J’accuse ces maréchaux !
Les hommes sont bêtes et ignorants. De là vient leur misère. Au lieu de réfléchir, ils croient ce qu’on leur raconte. Ils se choisissent des maitres pour les juger, avec un goût funeste pour l’esclavage. Les hommes sont des moutons, ce qui rend possibles les armées et les guerres. Ils meurent victimes de leur docilité. Quand on a la curiosité de se pencher sur l’infâme première guerre mondiale, (mais qui a encore cette curiosité?) on se demande : comment une telle chose a-t-elle pu être acceptée ? Quel honneur national pour légitimer cela ? Comment a-t-on pu grimer en idéal ce qui n’était que banditisme, assassinat de masse et le faire admettre ? Le seul instant légitime où aurait dû être tirée l’unique bande de mitrailleuse eut été d’aligner légitimement cet empereur, ses conseillers, ces maréchaux et ces généraux qui se sont crus forts, surhumains, arbitres de la destinée de l’humanité et qui n’étaient que de misérables imbéciles. Leur vanité a perdu le monde. Des millions d’hommes sont morts pour avoir cru ce qu’enseignent les dirigeants, les législateurs, les ministres, les évêques, les maréchaux. Ils ont formé d’innombrables troupeaux que des bergers galonnés ont conduits à l’abattoir au son d’une musique militaire. En quatre ans, la civilisation s’est anéantie. Les chefs ont fait faillite. Leur rôle, le seul important, eut été justement d’éviter cela. Si tous ces braves ne savaient pas où ils allaient, les chefs eux auraient du savoir où ils menaient leurs nations. Un homme a le droit d’être bête pour son propre compte, pas pour le compte des autres. Ah ! Bon Dieu !… Si l’on avait mis les pères Joffre, Foch, Gallieni, si on les avait mis là dans le trou avec Guillaume II et le vieux Hindenburg en face, elle se serait vite tassé la guerre ! On l’avait envisagée courte, elle a duré une éternité.

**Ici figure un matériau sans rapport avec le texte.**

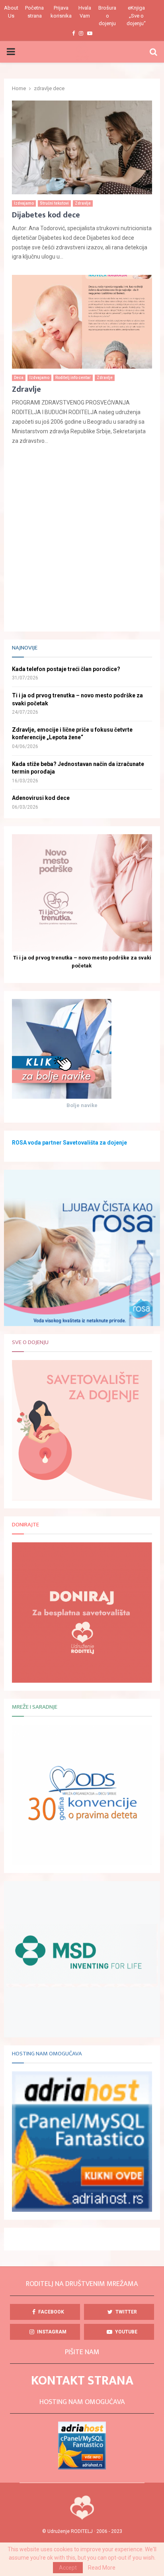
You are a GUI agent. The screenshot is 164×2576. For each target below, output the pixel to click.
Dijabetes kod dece (46, 215)
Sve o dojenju (30, 1342)
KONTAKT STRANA (82, 2380)
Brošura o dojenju (107, 15)
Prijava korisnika (61, 12)
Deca (18, 377)
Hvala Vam (84, 12)
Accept (68, 2567)
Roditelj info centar (73, 377)
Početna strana (34, 12)
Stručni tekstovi (54, 203)
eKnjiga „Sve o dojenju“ (136, 15)
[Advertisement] (82, 541)
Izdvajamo (24, 203)
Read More (101, 2567)
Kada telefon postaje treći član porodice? (66, 669)
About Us (11, 12)
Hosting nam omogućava (47, 2054)
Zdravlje (83, 203)
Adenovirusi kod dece (41, 798)
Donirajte (25, 1525)
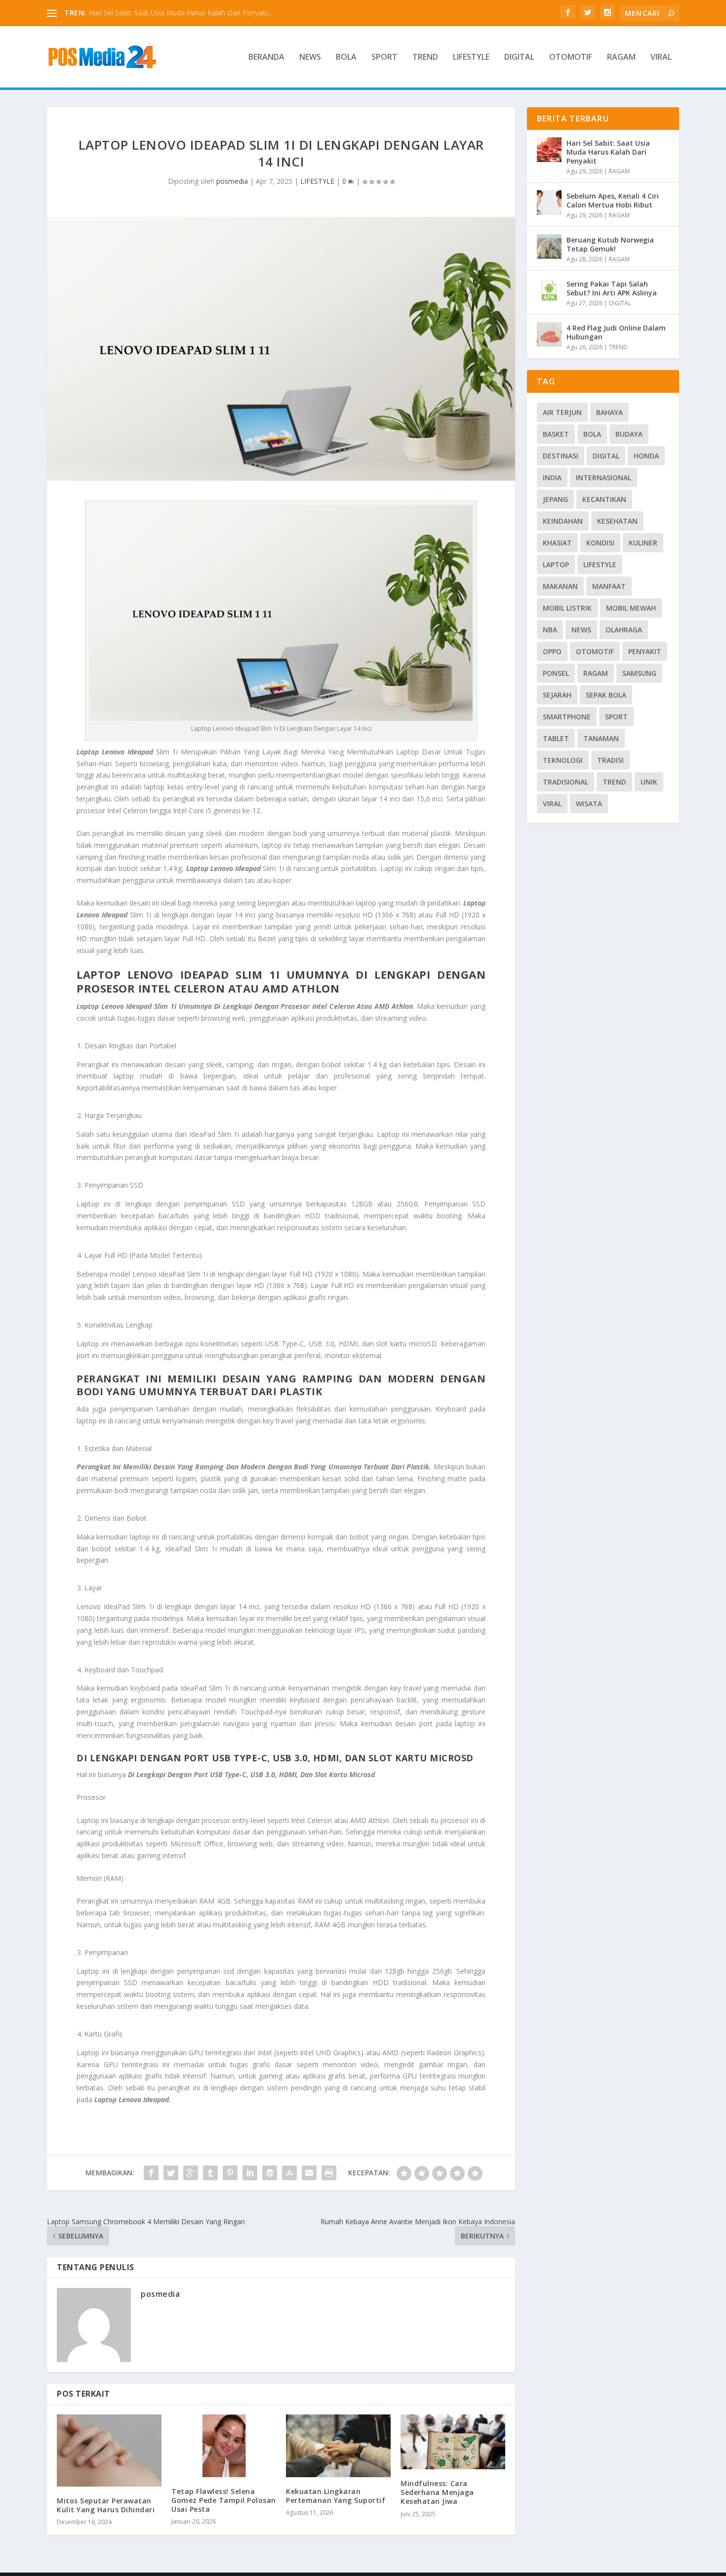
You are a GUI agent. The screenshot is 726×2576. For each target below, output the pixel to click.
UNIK (649, 782)
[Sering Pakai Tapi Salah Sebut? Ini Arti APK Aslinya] (549, 290)
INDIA (552, 477)
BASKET (556, 434)
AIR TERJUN (562, 412)
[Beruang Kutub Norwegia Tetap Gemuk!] (549, 246)
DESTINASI (560, 455)
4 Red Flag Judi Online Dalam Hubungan (616, 332)
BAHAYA (609, 412)
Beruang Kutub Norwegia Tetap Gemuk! (610, 244)
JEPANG (555, 499)
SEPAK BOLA (606, 695)
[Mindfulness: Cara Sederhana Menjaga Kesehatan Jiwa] (453, 2441)
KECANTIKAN (604, 499)
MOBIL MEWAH (631, 608)
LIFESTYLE (471, 57)
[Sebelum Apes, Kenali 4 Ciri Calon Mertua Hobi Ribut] (549, 202)
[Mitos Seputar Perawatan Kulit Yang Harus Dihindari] (109, 2450)
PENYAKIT (644, 651)
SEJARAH (557, 695)
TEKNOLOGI (563, 760)
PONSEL (556, 673)
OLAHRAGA (623, 629)
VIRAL (661, 57)
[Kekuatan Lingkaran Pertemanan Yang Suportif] (338, 2445)
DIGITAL (519, 57)
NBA (550, 629)
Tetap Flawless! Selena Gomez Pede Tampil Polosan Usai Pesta (223, 2500)
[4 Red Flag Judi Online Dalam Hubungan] (549, 334)
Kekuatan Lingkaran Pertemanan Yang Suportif (335, 2496)
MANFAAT (609, 586)
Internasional (603, 477)
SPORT (384, 57)
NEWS (310, 57)
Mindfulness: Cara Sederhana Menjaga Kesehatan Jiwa (437, 2492)
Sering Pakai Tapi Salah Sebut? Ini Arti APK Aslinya (611, 288)
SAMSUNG (639, 673)
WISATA (589, 803)
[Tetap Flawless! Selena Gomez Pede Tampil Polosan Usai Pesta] (223, 2445)
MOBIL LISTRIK (567, 608)
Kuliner (643, 542)
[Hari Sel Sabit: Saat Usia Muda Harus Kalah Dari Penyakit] (549, 149)
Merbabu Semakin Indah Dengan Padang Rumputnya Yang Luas (191, 12)
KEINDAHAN (563, 521)
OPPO (552, 651)
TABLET (556, 738)
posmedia (232, 181)
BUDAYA (629, 434)
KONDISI (600, 542)
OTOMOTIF (570, 57)
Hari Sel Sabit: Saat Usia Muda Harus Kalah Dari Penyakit (608, 152)
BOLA (346, 57)
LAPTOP (556, 564)
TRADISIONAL (565, 782)
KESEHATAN (617, 521)
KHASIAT (557, 542)
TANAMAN (601, 738)
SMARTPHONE (567, 716)
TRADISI (610, 760)
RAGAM (621, 57)
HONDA (646, 455)
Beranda (266, 57)
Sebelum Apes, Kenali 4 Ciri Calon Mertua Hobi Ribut (612, 200)
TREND (425, 57)
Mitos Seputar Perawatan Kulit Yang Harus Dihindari (106, 2505)
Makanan (560, 586)
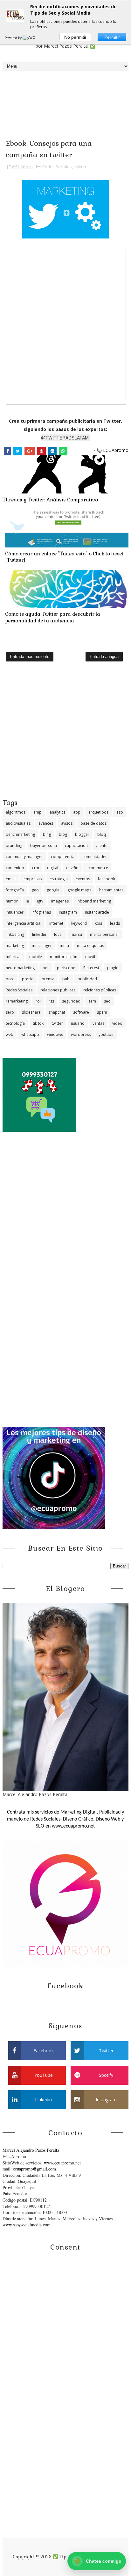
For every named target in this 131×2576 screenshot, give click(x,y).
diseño (72, 867)
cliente (101, 845)
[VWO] (29, 38)
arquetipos (98, 812)
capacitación (76, 845)
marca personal (104, 934)
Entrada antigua (104, 656)
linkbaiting (15, 934)
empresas (33, 879)
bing (47, 834)
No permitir (75, 37)
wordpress (81, 1034)
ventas (98, 1023)
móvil (90, 956)
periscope (66, 967)
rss (51, 1001)
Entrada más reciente (29, 656)
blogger (82, 834)
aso (119, 812)
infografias (41, 912)
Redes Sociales (57, 167)
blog (63, 834)
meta (64, 945)
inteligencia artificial (23, 923)
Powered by (14, 38)
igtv (40, 901)
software (81, 1012)
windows (55, 1034)
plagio (113, 967)
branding (14, 845)
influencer (15, 912)
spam (102, 1012)
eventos (83, 879)
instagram (68, 912)
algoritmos (15, 812)
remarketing (17, 1001)
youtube (106, 1034)
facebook (106, 879)
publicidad (87, 979)
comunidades (94, 856)
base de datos (93, 823)
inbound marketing (94, 901)
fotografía (15, 890)
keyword (79, 923)
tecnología (15, 1023)
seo (107, 1001)
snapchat (57, 1012)
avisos (66, 823)
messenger (42, 945)
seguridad (71, 1001)
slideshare (31, 1012)
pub (66, 979)
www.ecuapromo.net (62, 2163)
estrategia (59, 879)
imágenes (60, 901)
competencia (62, 856)
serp (10, 1012)
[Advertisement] (65, 732)
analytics (57, 812)
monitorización (63, 956)
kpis (98, 923)
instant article (97, 912)
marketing (15, 945)
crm (35, 867)
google (53, 890)
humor (12, 901)
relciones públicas (99, 990)
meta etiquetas (90, 945)
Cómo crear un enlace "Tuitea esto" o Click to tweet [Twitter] (64, 557)
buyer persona (43, 845)
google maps (79, 890)
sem (92, 1001)
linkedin (39, 934)
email (11, 879)
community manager (24, 856)
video (117, 1023)
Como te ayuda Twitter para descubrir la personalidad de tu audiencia (52, 617)
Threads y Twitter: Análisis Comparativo (50, 500)
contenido (15, 867)
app (76, 812)
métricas (13, 956)
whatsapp (30, 1034)
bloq (101, 834)
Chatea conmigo (97, 2561)
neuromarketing (20, 967)
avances (45, 823)
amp (37, 812)
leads (115, 923)
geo (35, 890)
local (58, 934)
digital (52, 867)
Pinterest (91, 967)
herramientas (111, 890)
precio (28, 979)
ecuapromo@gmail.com (34, 2169)
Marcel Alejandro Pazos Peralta (31, 2150)
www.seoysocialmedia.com (27, 2225)
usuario (78, 1023)
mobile (35, 956)
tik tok (38, 1023)
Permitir (112, 37)
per (46, 967)
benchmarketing (20, 834)
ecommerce (97, 867)
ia (27, 901)
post (10, 979)
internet (56, 923)
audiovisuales (18, 823)
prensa (48, 979)
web (9, 1034)
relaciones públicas (57, 990)
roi (38, 1001)
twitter (80, 167)
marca (76, 934)
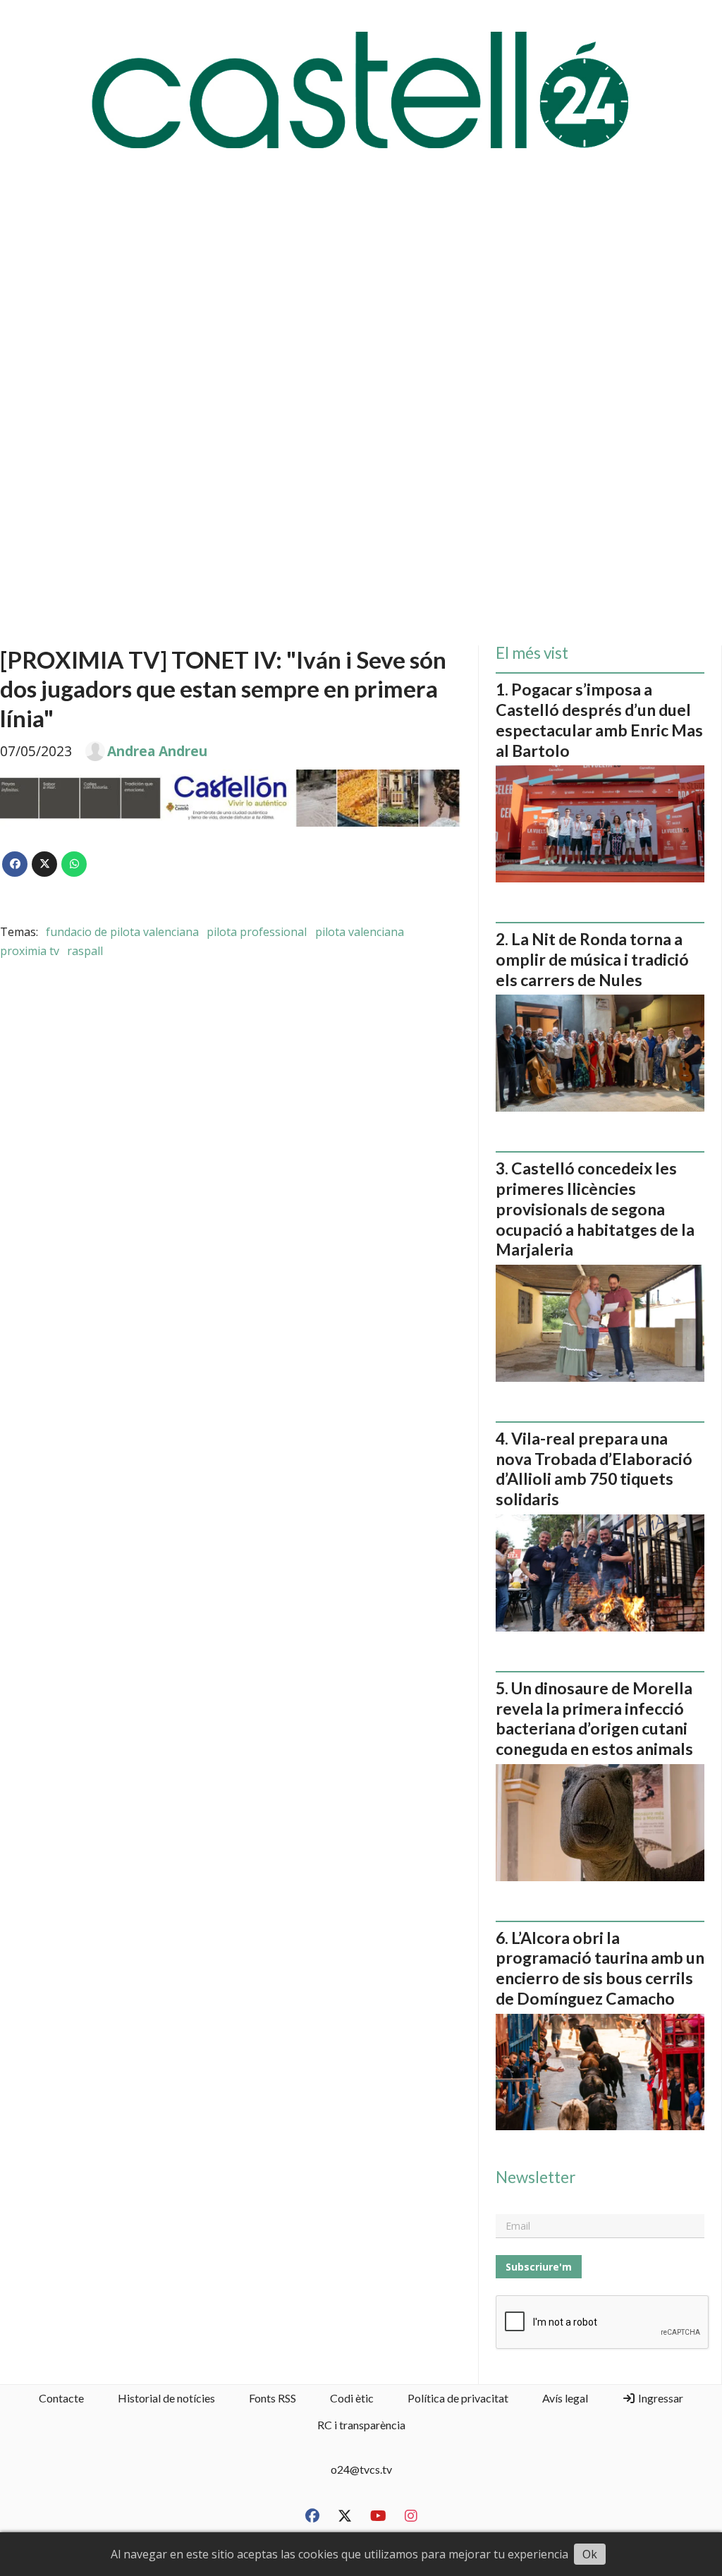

La fleur de l’âge. Avoir vingt ans et mourir au champ d’honneur ! La boue, le sang, le tonnerre incessant des bombardements, les cris agonisants des copains et l’odeur de leurs cadavres. Peut-on encore imaginer ce qu’il a fallu d’inconscience, de pinard et d’abnégation pour se hisser hors des tranchées ? Aucun des soldats n’avait pourtant demandé à en être. Ils ont tous été malgré eux confrontés à la souffrance et aux angoisses, amenés à offrir leur intime chair aux canons. La suprême injustice a été que l’on disposât d’eux sans les consulter, qu’on les ait amenés au feu avec des mensonges. On peut comprendre que cette même injustice légalisée ait pu rendre caduque toutes leurs valeurs morales. L’honneur, le courage, la beauté des attitudes, l’héroïsme, toutes les conventions édictées par le commandement militaire préservé à l’abri, par les gens de l’arrière, par les médias ou l’opinion publique, n’ont été que des valeurs prônées par l’arrière que l’insoutenable front ne pouvait autoriser. Au front, le courage a commencé avec la peur et s’est fini sous les balles. Tous les « Pauvres Couillons du Front », les PCDF, se sont fait casser la gueule. Beaucoup n’en sont pas revenus ou sont rentrés estropiés, diminués ou fous. Peu ou pas d’indemnité. Les plus chanceux, ces pauvres types, ni belliqueux, ni agressifs, qui ont marché et tué sans savoir pourquoi, ont regagné, la gueule cassée, leurs charrues, leur ateliers, aussi gueux qu’avant, sans remerciements ni reconnaissance. A qui a profité leur héroïsme ? Les dividendes sont revenus aux maréchaux, aux généraux, aux hommes politiques, aux patrons de l’industrie guerrière, au marché des monuments aux morts. Les dirigeants, les maréchaux sont restés planqués. Ils ont envoyé sans compter se faire tuer, dans le meilleur des cas se faire amputer des millions de braves, des millions d’innocents. Ils ont assassiné sans vergogne et envoyé au poteau d’exécution au titre de je ne sais quel exemple ceux qui ne prétendaient pas se soumettre ou qui dénonçaient l’ignominie de leur entreprise. Pour quelle finalité ?
Foch, Gallieni, Joffre, Nivelle, dont les statues trônent encore au beau milieu de la place en affichant galons et allure glorieuse, képi immaculé et gants blancs, ceux dont les noms illustres baptisent encore nos boulevards et nos grandes artères, ont été décorés et sont toujours vénérés. Leurs noms sont sanctifiés. Ceux de leurs victimes, gravés sur une pierre centenaire maintenant vermoulue, voués à un incontournable oubli.